───── Input records ─────
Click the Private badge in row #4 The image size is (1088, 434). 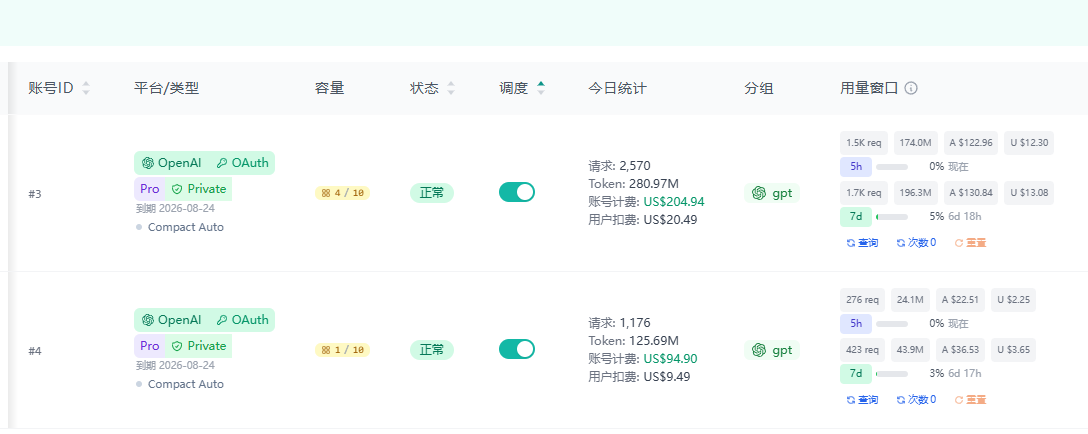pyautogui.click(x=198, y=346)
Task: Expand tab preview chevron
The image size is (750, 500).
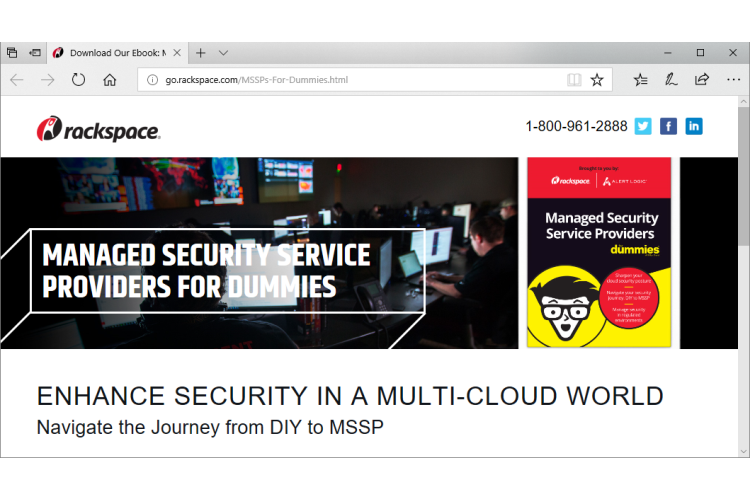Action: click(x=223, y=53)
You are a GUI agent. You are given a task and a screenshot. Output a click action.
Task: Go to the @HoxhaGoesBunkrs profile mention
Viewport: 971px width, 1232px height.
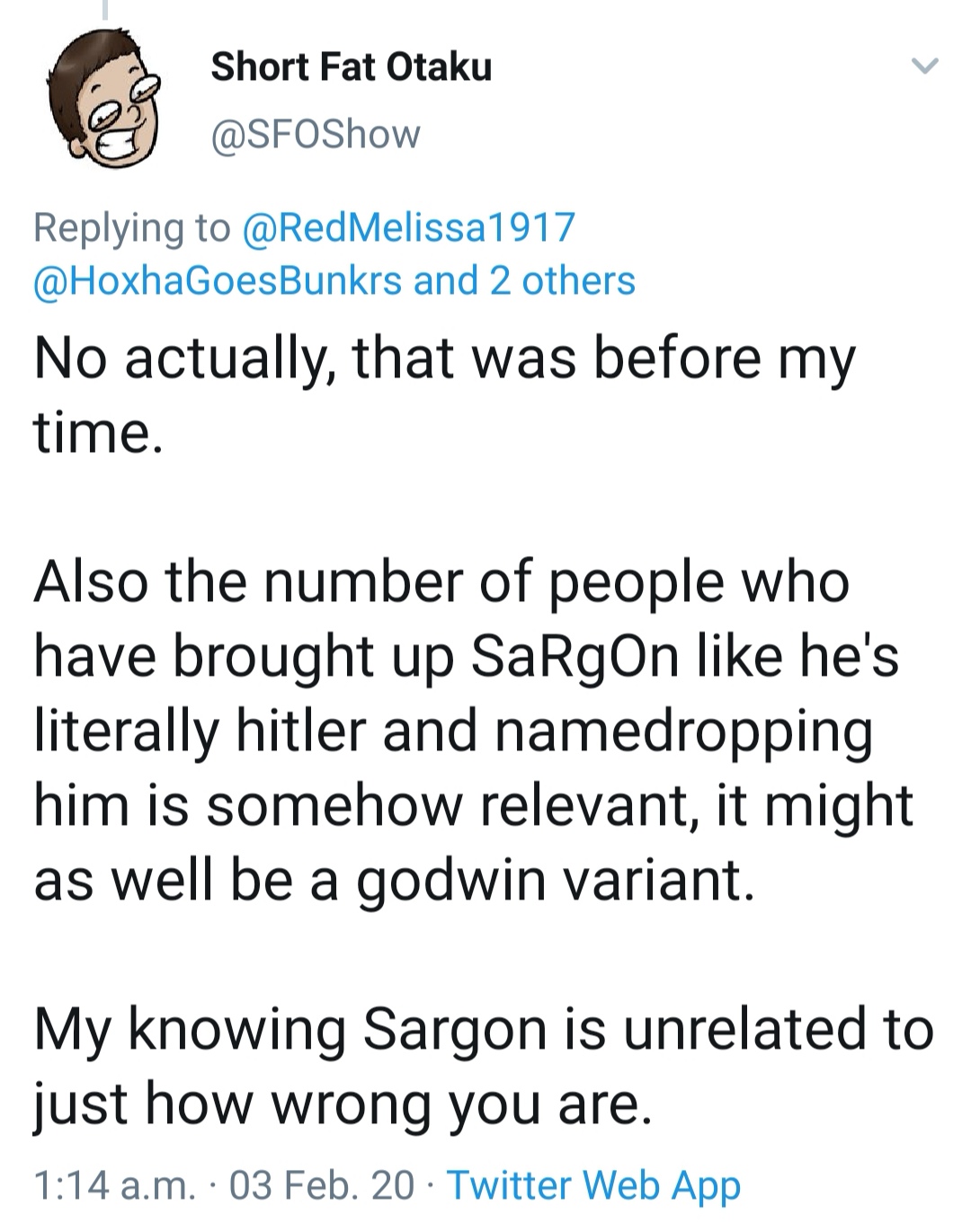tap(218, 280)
─────
───── Input records ─────
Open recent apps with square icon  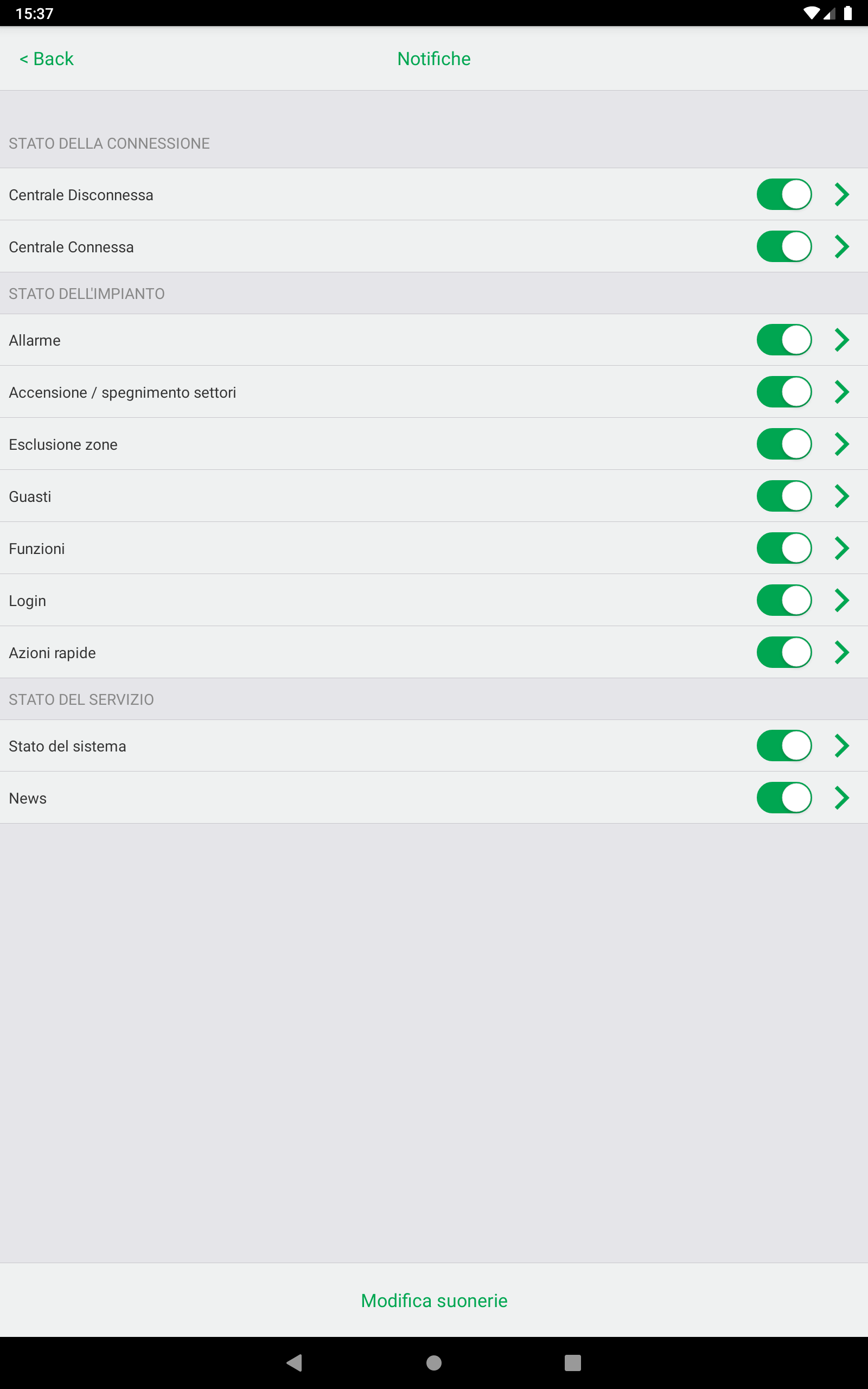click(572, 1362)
─────
▶ Short exercise:
Express the rows from the line containing "Task: Expand tab preview chevron" through the line containing "tap(218, 280)" as a JSON list of strings, one string per line, skipping blank lines and omitting the pictures.

▶ Result for this task:
[
  "Task: Expand tab preview chevron",
  "The image size is (750, 500).",
  "Action: click(x=223, y=53)",
  "You are a GUI agent. You are given a task and a screenshot. Output a click action.",
  "Task: Go to the @HoxhaGoesBunkrs profile mention",
  "Viewport: 971px width, 1232px height.",
  "tap(218, 280)"
]